Boire et Manger, quelle histoire !
Le blog d'une historienne de l'alimentation

Recherche

 

L'économie du chocolat

Le cacao est produit dans l’hémisphère sud dans les régions tropicales, en Amérique Latine, Afrique et Asie, les pays traditionnellement producteurs de matières premières alimentaires. Si nous nous régalons de délicieux chocolat, ceux cultivent et préparent les fèves de cacao, n’en ont souvent jamais mangé et n’auraient pas les moyens d’en acheter hormis en Amérique Latine. Car la réalité économique de la production de fèves de cacao est bien triste. L’investissement de base est peu important, du terrain, des plants, des machettes, des feuilles de bananier et des claies en bois, mais le travail est dur physiquement et les travailleurs sont le plus souvent mal payés. En Afrique et en Asie, ce sont le plus souvent des ouvriers émigrés, des femmes et des enfants – 284 000 enfants dont 64% ont moins de 14 ans dans 1500 fermes - qui sont utilisés et exploités dans les grandes plantations. Et les petites plantations familiales ne sont guère rentables. Pourquoi ?

 

L’organisation du  marché du cacao.

Les fèves de cacao sont produites dans les grandes plantations et les petites fermes familiales. Elles emploient 14 millions de travailleurs rémunérés entre 30 et 100 $. Les fèves sont vendues 0,40$/livre par les producteurs

Les petits producteurs n’ont pas de contrôle sur les prix des fèves de cacao. Dans les pays producteurs, le commerce des fèves est tenu par des intermédiaires qui fixent eux-mêmes le prix des fèves, appelés « coyotte » dans certains pays et « traiteur » dans d’autres, ils achètent les fèves au prix le plus bas et les revendent aux exportateurs qui les vendent au prix du marché, fixé par la Bourse de Londres. Les exportateurs les vendent aux entreprises de transformation qui contrôlent les cours du marché et achètent et vendent  aux moments les plus avantageux pour eux.

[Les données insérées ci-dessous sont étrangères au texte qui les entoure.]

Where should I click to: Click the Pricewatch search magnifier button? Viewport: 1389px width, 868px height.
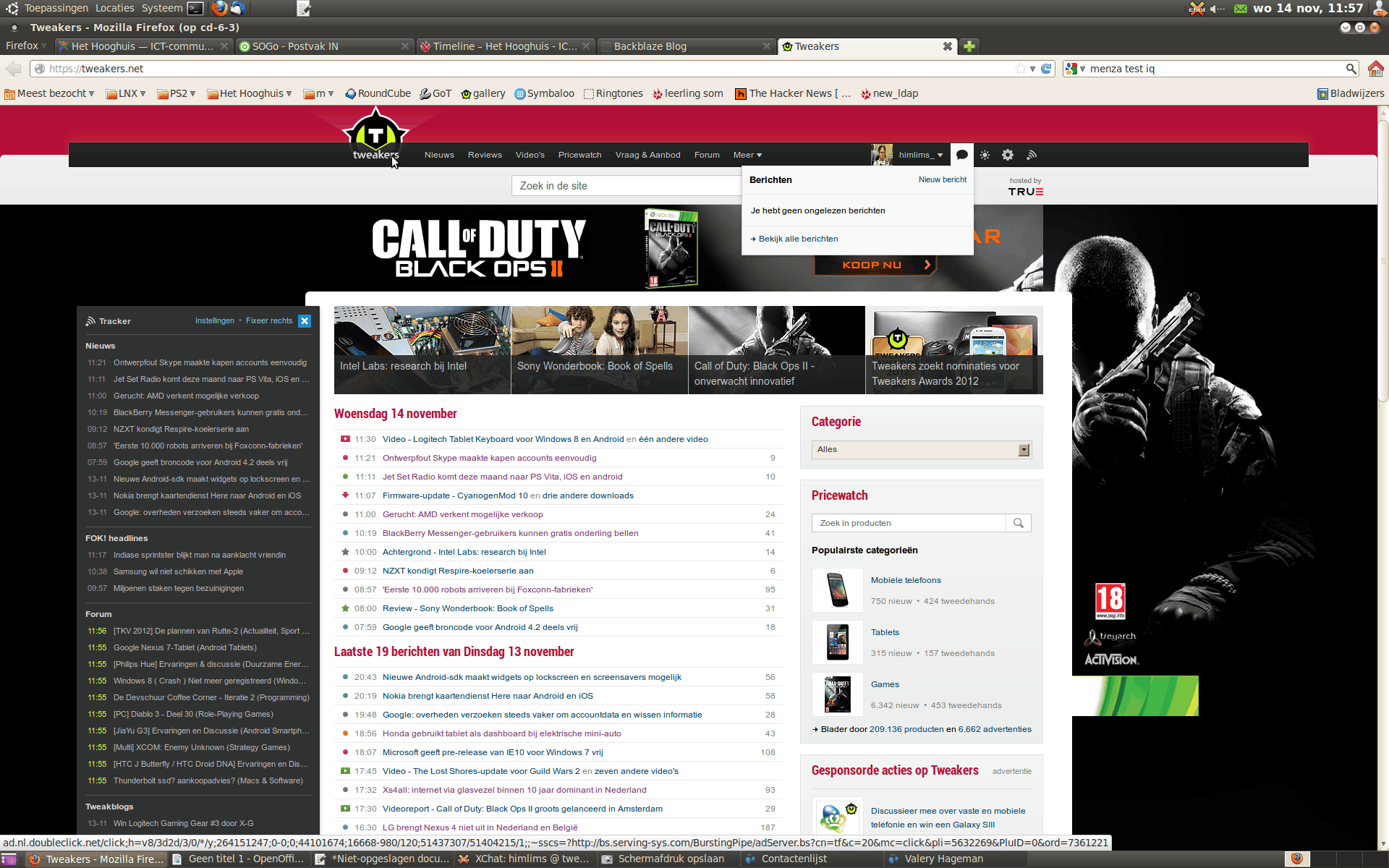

Le marché mondial du chocolat représente 3 milliards de dollars/an.

5 entreprises multinationales contrôlent 80% du commerce mondial du cacao dont Callebaut, ADM cocoa, et Cargill.

En 2005, l’exportation des fèves de cacao représentait 2,97 millions de tonnes, 80% de la production mondiale car le Brésil et la Malaisie transforment sur place.

5 multinationales occidentales contrôlent 70% de la transformation, les trois précédemment citées plus Nestlé et Hamester.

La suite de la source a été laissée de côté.